Retrieval-augmented generation
An AI framework that enhances LLM outputs by retrieving relevant information from external knowledge sources before generating a response.
Retrieval-augmented generation (RAG) is an AI architecture that combines information retrieval with text generation. Instead of relying solely on knowledge baked into its parameters during training, a RAG-enabled system searches external sources — databases, web pages, documents — and feeds the retrieved context into the language model before it generates an answer.
How RAG works
The RAG pipeline has three stages:
- Retrieval: The user's query is converted into a vector embedding and matched against a knowledge base (often a vector database). The most relevant documents or passages are returned.

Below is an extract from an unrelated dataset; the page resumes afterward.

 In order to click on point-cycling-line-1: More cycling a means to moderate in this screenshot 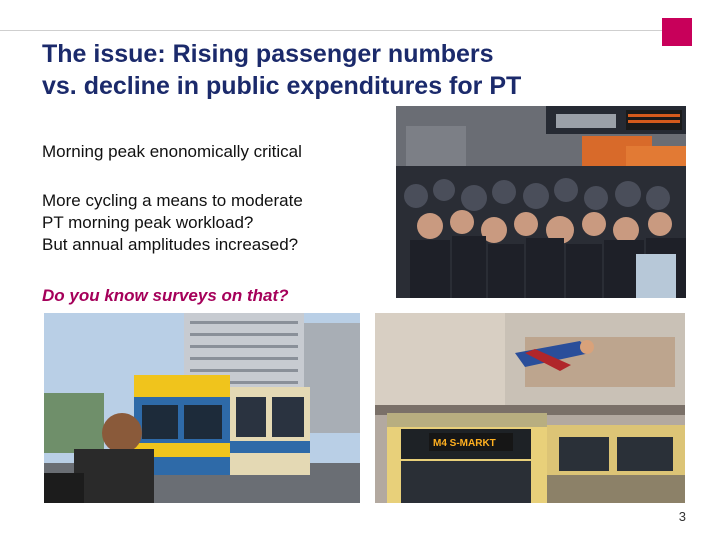, I will do `click(172, 200)`.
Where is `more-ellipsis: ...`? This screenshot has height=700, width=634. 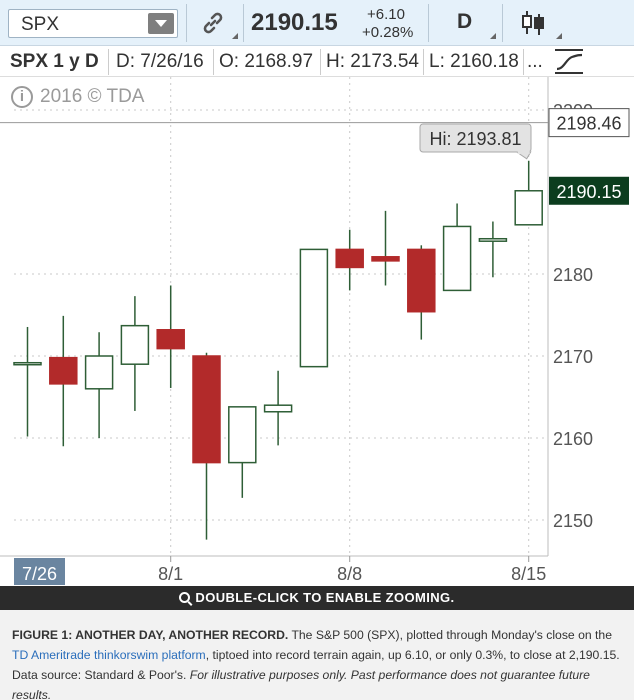
more-ellipsis: ... is located at coordinates (535, 62).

- Augmentation: The retrieved passages are appended to the original prompt, giving the model fresh, relevant context it did not have during training.
- Generation: The LLM produces a response grounded in the retrieved information, reducing the chance of fabricating facts.
Why RAG matters for GEO
Every major AI search platform — ChatGPT Search, Perplexity, Google AI Overviews, and Google AI Mode — uses a variant of RAG. When a user asks a question, these platforms search the web in real time, retrieve relevant pages, and synthesize a response. This means:
- Your content must be retrievable: If AI crawlers cannot access your pages, they cannot be retrieved and cited
- Relevance signals matter: Well-structured, topically authoritative content is more likely to be retrieved
- Freshness counts: RAG systems prefer up-to-date sources, so keeping content current improves citation chances
RAG vs pure LLM knowledge
| Aspect | Pure LLM | RAG-enhanced LLM |
|---|---|---|
| Knowledge | Fixed at training cutoff | Real-time via retrieval |
| Accuracy | May hallucinate | Grounded in sources |
| Citations | Cannot cite specific URLs | Can cite retrieved pages |
| Freshness | Stale after cutoff | Always current |
Implications for brands
Brands that want to appear in AI-generated answers should optimize for the retrieval step of RAG: ensure crawlability, publish authoritative content, use structured data, and maintain an up-to-date llms.txt file.